▸ **INSTRUCTIONS TO FOLLOW**
Pick up the news passage below on the lawsuit against the gun maker Bushmaster and extend it from the point where it stops.

▸ **QUOTED TEXT**
──────────
It said the suit, which seeks unspecified damages for each death, could go forward under that state’s Unfair Trade Practices Act, a statute aimed at harmful marketing, in this case marketing not of the weapon itself but the use of the weapon as a potential tool for “offensive military style combat” by civilians, which is illegal.
Twenty first-grade children and six adults were killed and two others were wounded in the attack on Dec. 14, 2012. The Bushmaster that Lanza used had been sold to his mother, according to court documents.
“The number of lives lost in those 264 seconds was made possible by the shooter’s weapon of choice,” the plaintiffs said in their lawsuit. “Plaintiffs seek nothing more and nothing less than accountability” for Bushmaster’s choice to “continue profiting” from selling and marketing the weapon for civilian use, the suit said.
Among the allegations in the lawsuit was that the gun manufacturers and dealers knowingly marketed the weapon’s use to carry out deadly missions against “perceived enemies,” as the court said.
──────────
Entries from a dataset
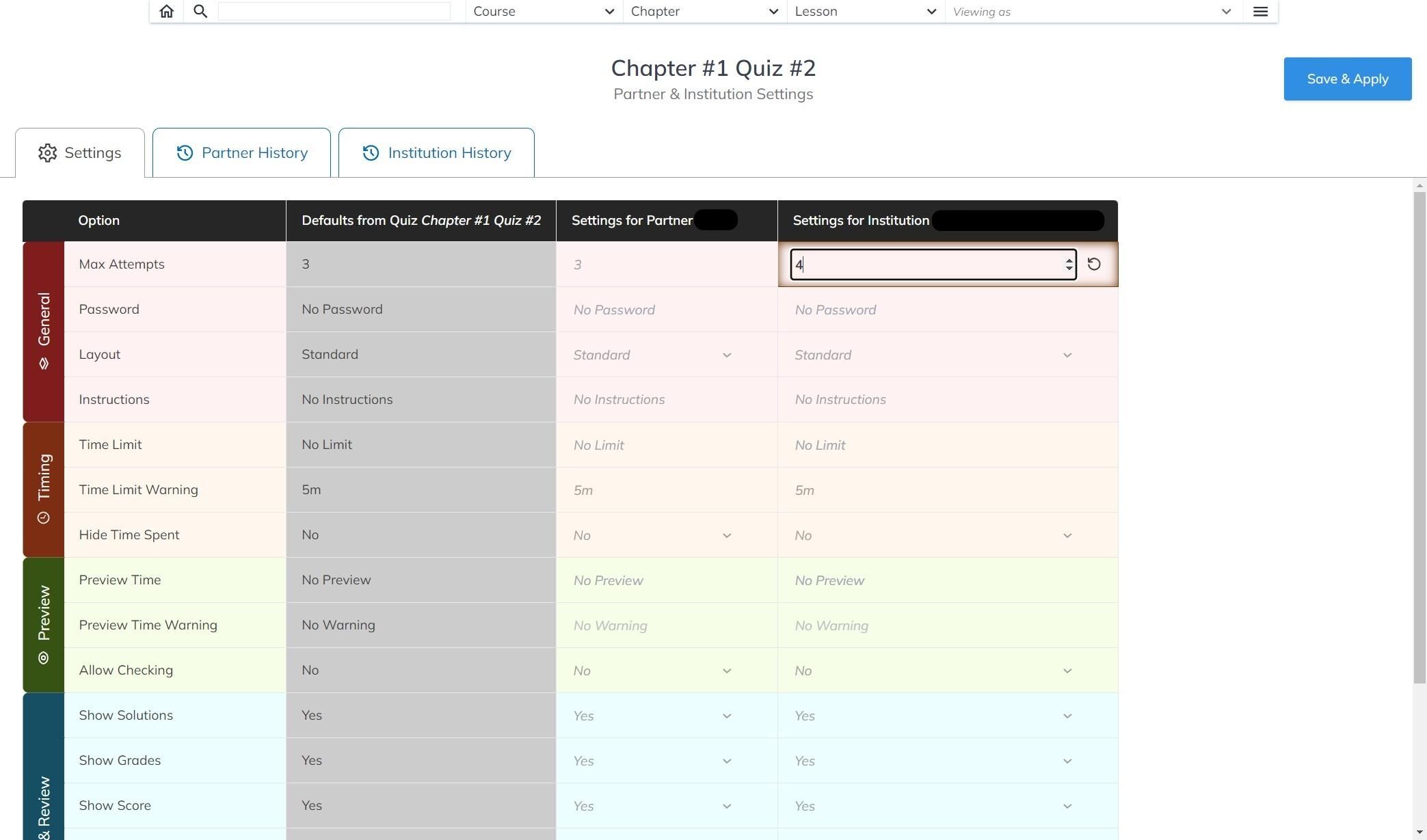The image size is (1427, 840).
Task: Open the hamburger menu icon
Action: (1261, 11)
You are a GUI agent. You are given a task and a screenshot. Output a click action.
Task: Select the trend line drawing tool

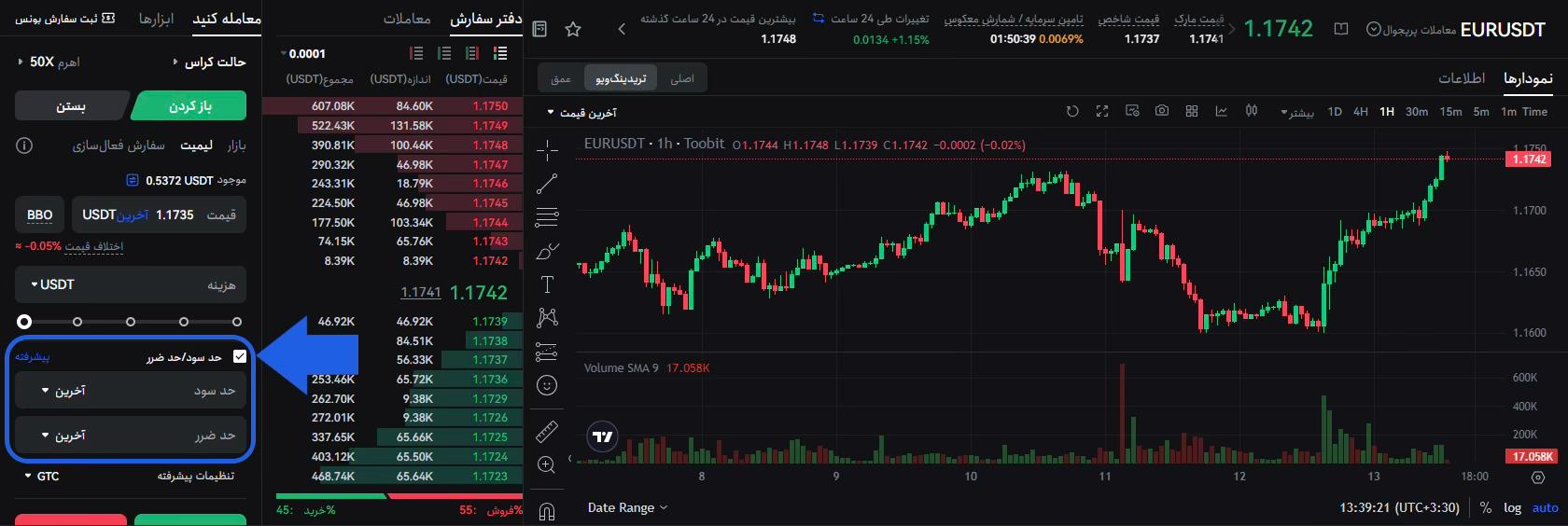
──────────
▸ **EXERCISE RESULT**
Such use of the Bushmaster or any weapon would be illegal, it added, and “Connecticut law does not permit advertisements that promote or encourage violent, criminal behavior.”
The federal law, called the Protection of Lawful Commerce in Arms Act, does immunize makers of firearms from liability for crimes committed by people using their weapons, the court agreed.
But it said that “we also conclude that Congress has not clearly manifested an intent to extinguish the traditional authority of our legislature and our courts to protect the people of Connecticut from the pernicious practices alleged in the present case.”
“The regulation of advertising that threatens the public’s health, safety, and morals has long been considered a core exercise of the states’ police powers,” the court ruled.